Could it be a concussion? Know the signs of a concussion!

Back in the day, when you fell and bumped your head, you got up and got back to it. Today, doctors know much more about what a blow to the head actually does to the brain — and why it should be taken seriously.

According to Tad Seifert, M.D., concussion and headache specialist with Norton Neuroscience Institute, even the smallest head injuries can be serious. A “ding,” “getting your bell rung” or what seems like a mild bump or blow can lead to severe complications if not properly cared for.

“A concussion truly is a brain injury — a mild traumatic brain injury,” Dr. Seifert said. “A concussion occurs when a direct blow to the head or body causes a sudden reverberation, or movement, of the brain inside the skull. This damages brain cells, causing the brain to function abnormally.” How do you know if someone has a concussion? Signs may be subtle or dramatic, and don’t always involve loss of consciousness.

Signs of concussion

  • Headache
  • Neck pain
  • Vomiting
  • Off balance or dizzy
  • Double or fuzzy vision
  • Ringing in ears
  • Unequal-size pupils
  • Confusion
  • Drowsiness
  • Changes in sleep patterns
  • Trouble concentrating or remembering
  • Changes in personality

“If someone has any of these symptoms, they should consider seeking medical attention,” Dr. Seifert said. “If the person is experiencing subtle symptoms, a doctor’s office or immediate care center can provide treatment or referral. Certainly, if the person has lost consciousness, had a seizure or is experiencing recurrent vomiting, he or she should be seen in an emergency department immediately.”

Recovery involves more than getting up, dusting off and getting back to it. It’s a process that must be taken seriously.

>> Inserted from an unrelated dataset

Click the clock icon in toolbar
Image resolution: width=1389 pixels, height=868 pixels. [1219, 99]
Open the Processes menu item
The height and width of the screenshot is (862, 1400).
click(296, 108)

“The brain uses about 25 percent of the body’s energy to function, similar to the energy used by muscles when you run,” Dr. Seifert said. “An injured brain requires even more energy to heal. That means the brain needs a certain degree of rest and ‘downtime’ in order to heal from a concussion.”

Downtime is more than refraining from physical activities. Mental stimulation, like playing video games, watching TV or doing work that requires focus and concentration, also needs to be limited. Complete recovery could take a week or two, or months, depending on the severity of the concussion. Going back to a normal routine before the brain is healed can set the person up for further injury.

“While the brain is healing it is more vulnerable and susceptible to injury. It only takes minimal force to cause recurrent — and potentially life-threatening — damage,” Dr. Seifert said. “In the early stages of recovery from a concussion, the brain’s ability to self-regulate blood volume is impaired. A repeat head injury during this time can potentially cause brain swelling, sometimes resulting in significant disability or even death. Although this scenario is unlikely, the return-to-activity process should be monitored closely under the guidance of a medical professional with expertise in concussion management.”

Because many concussions are not visible on a brain scan, the only way to know when the brain is completely healed is by the person’s symptoms. Someone who has had a concussion should keep a log of symptoms, noting if they’ve improved or changed over time.

“Healing the brain is a careful balance between avoiding too much activity and doing too little activity,” Dr. Seifert said. “That’s why it’s important to take an injury to the head seriously and seek proper medical care. A doctor can guide you on how to make a full recovery.”

Dr. Seifert advises that both kids and adults should always wear a helmet when biking, skating, skateboarding, horseback riding, using recreational vehicles and playing contact sports. Protecting your brain means protecting your ability to do all the activities you love.